Gregorian Chant is still the official music of the Roman Rite (in BOTH FORMS) and I'm personally quite fed up of people with their heads buried so deep in the sand who think it should be exclusively associated with the EF. (These generally tend to be people who either love or hate the Extraordinary Form with equal fervour!) Despite my preference for the EF, I'm more than happy to get involved with OF liturgies, either directly, as a singer, or indirectly by offering advice or by going to listen and supporting other singers. This applies to other choral music too. How are we going to encourage the use of Gregorian Chant & other good quality sacred music in parishes if we think it's our exclusive preserve?

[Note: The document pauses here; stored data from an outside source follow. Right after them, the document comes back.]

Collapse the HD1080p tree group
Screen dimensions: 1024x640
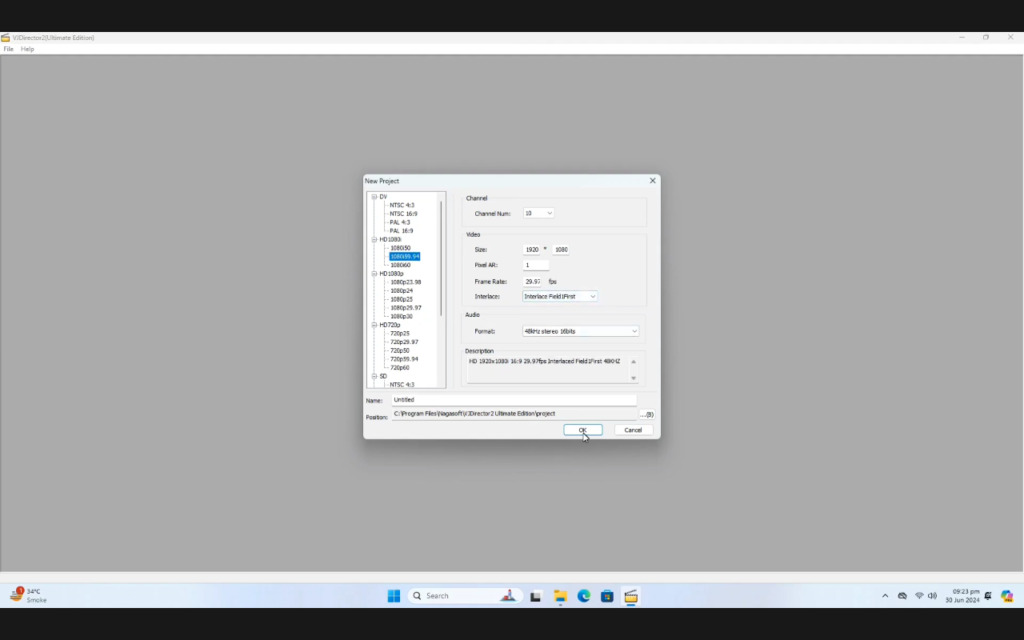(374, 273)
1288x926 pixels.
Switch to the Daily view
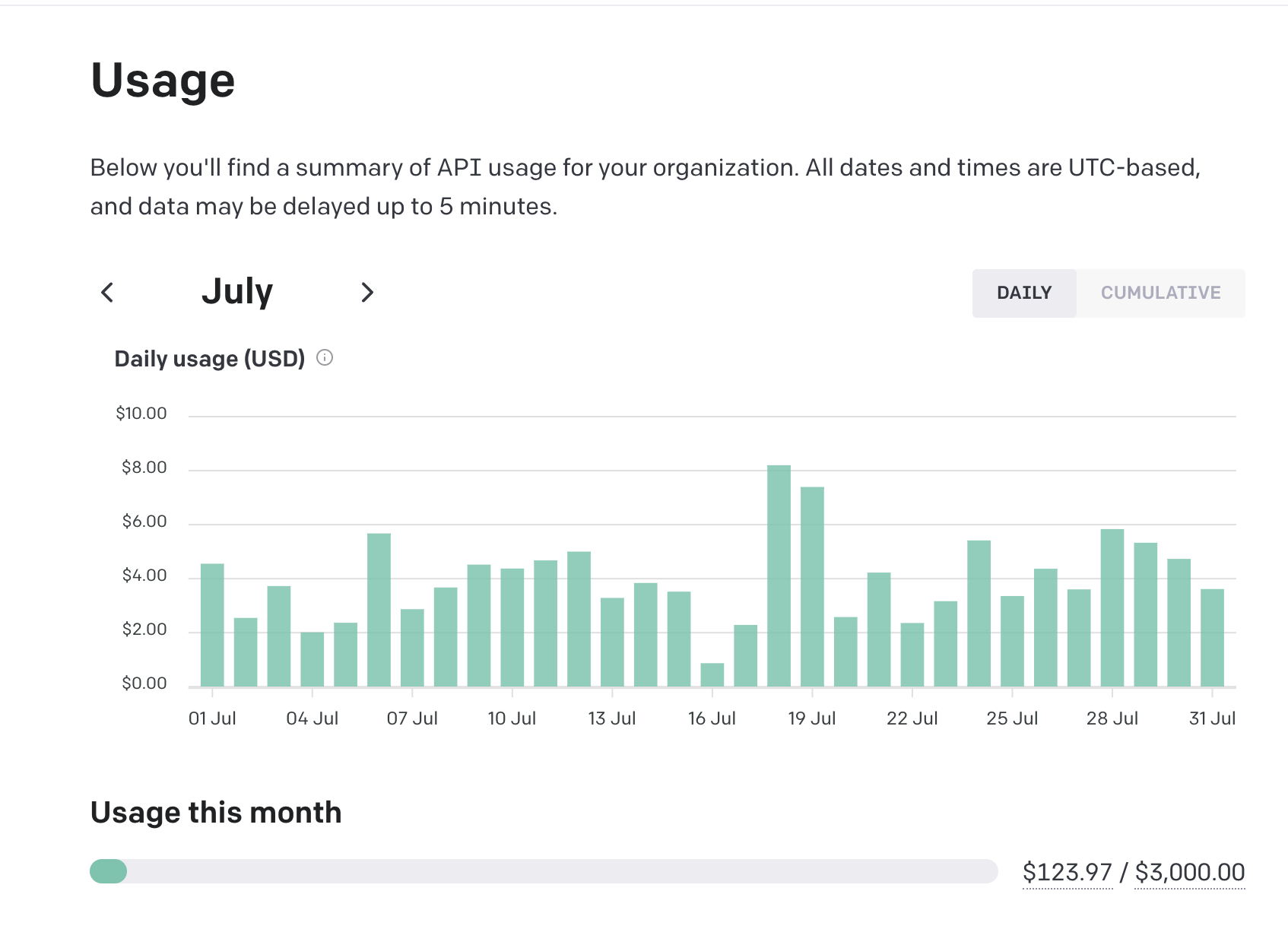1023,293
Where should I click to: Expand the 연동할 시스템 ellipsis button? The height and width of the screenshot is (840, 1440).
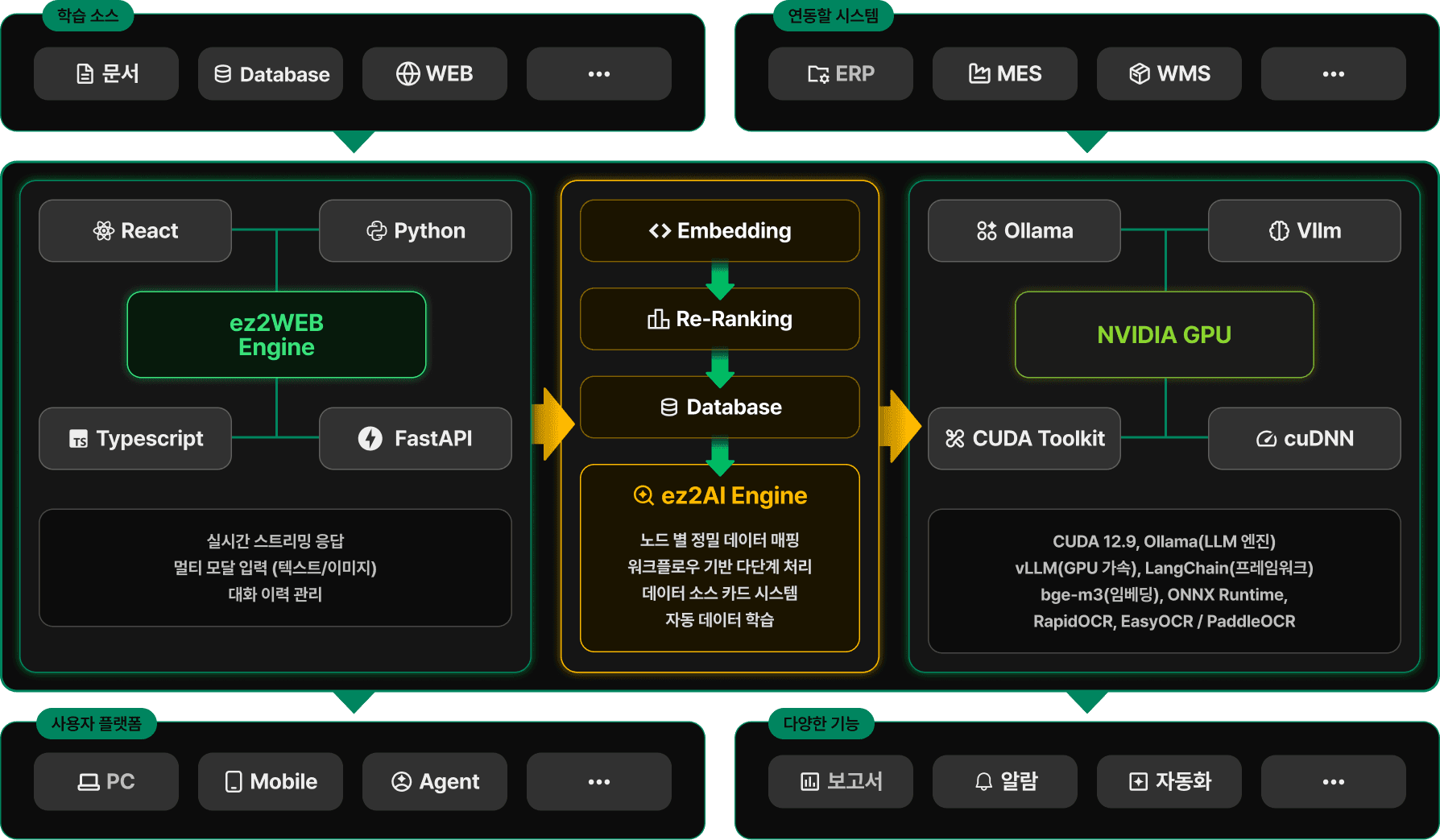[x=1333, y=74]
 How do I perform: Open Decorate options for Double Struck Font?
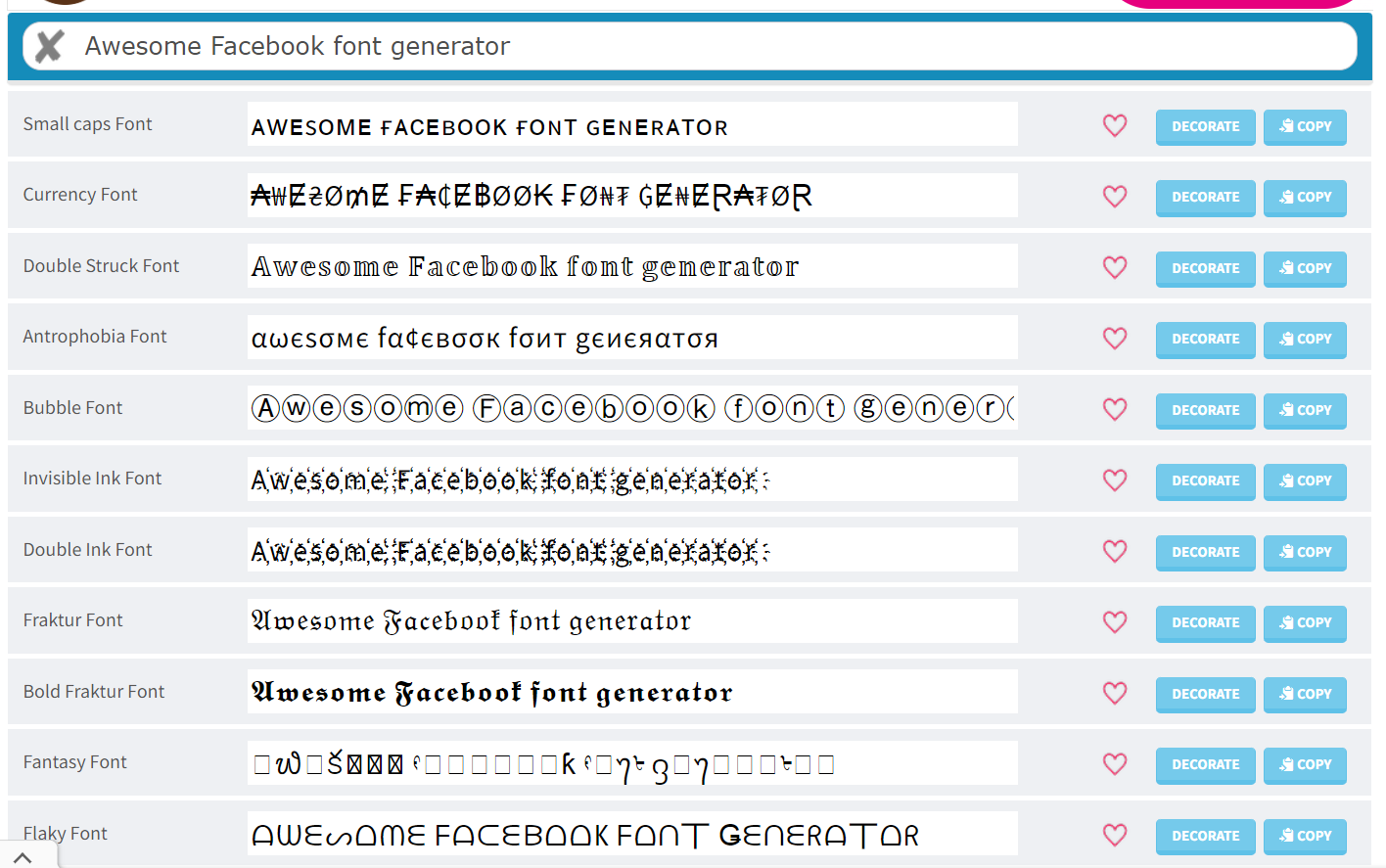(1205, 268)
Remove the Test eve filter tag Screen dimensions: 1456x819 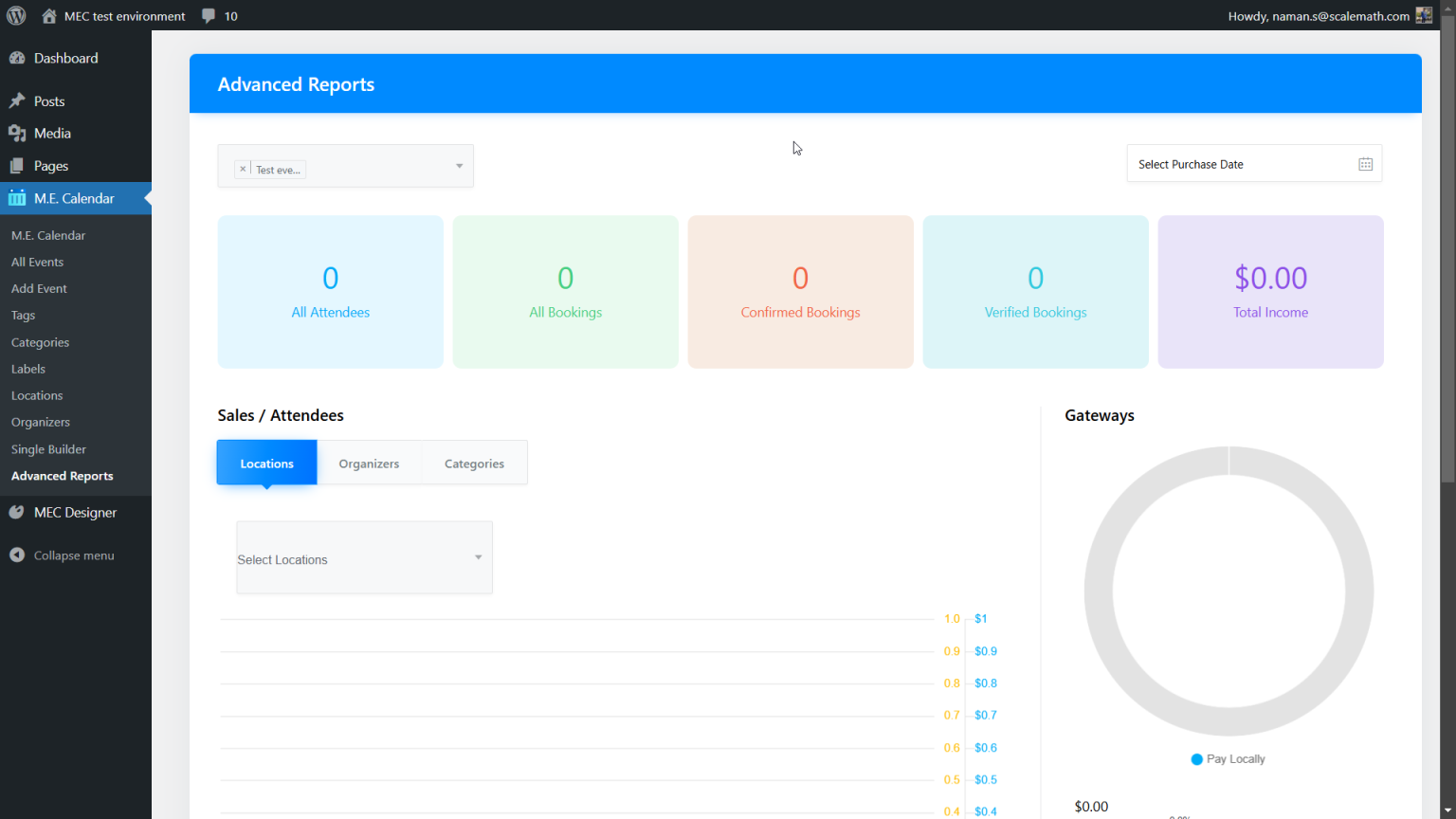[x=243, y=169]
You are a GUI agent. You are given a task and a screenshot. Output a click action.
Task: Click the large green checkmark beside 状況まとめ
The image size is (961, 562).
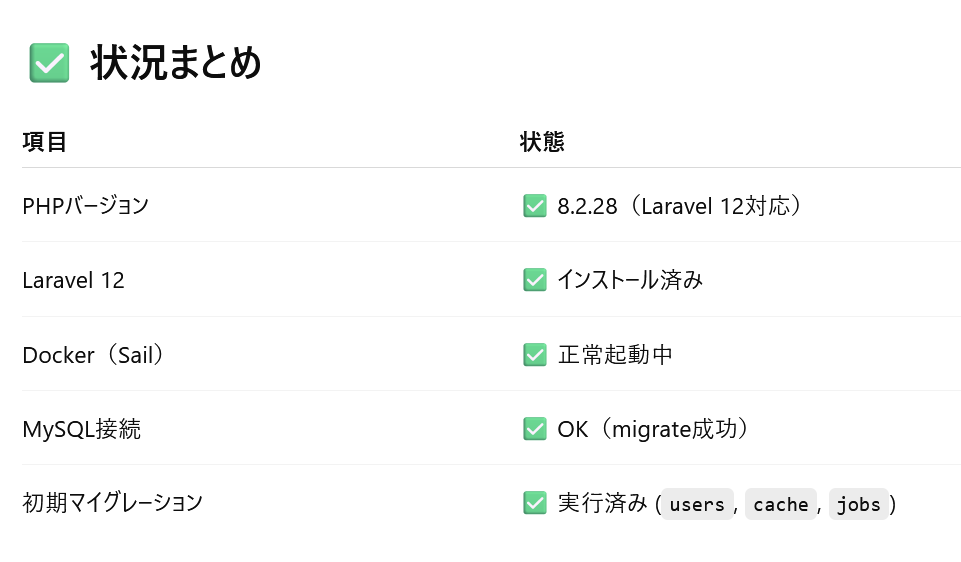pos(49,63)
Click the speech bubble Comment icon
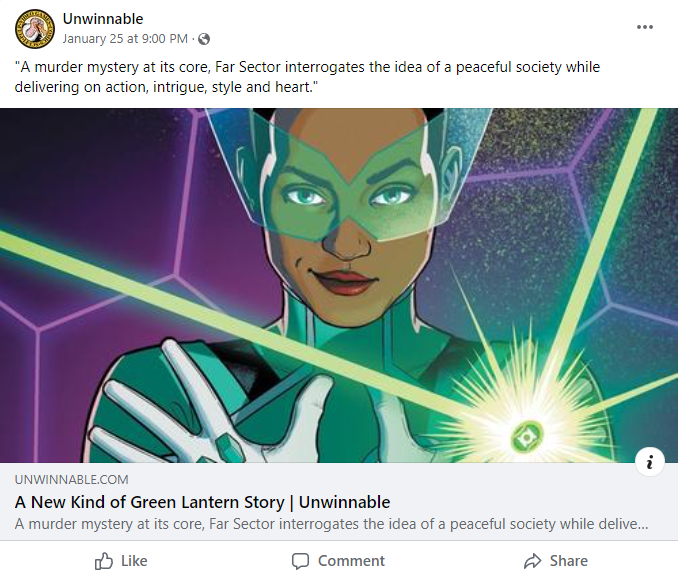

I was particularly keen to hear that several cathedrals are using the Chant more often, although there is still a distinct bias towards South/Central England. I can only think of Leeds in N/NE England that is taking Chant seriously alongside other good Liturgical music, though I'm quite happy to stand corrected if that's not the case. That said, it's still good to hear, and I'm very much in favour of the proposed idea to have Regional Chant workshops in our cathedrals [led by the Cathedral Directors?] where details of local choirs/scholas such as ourselves can be provided should people who attend wish to take their interest further and start singing on a regular basis.

Putting Gregorian Chant aside, I'm also, as some of you know, very fond of the Eastern Rites. After leaving the Oratory, roydosan, [my host for the weekend] & I went up the road to the Russian Orthodox Cathedral for the Vigil Service of the Sunday of the Prodigal Son - all 2½ hours of it(!) accompanied by some excellent, virtually non-stop singing in both Church Slavonic & English by only a handful of chanters. Much praise is due, & if I knew who was in charge of the music there I'd write to them to let them know!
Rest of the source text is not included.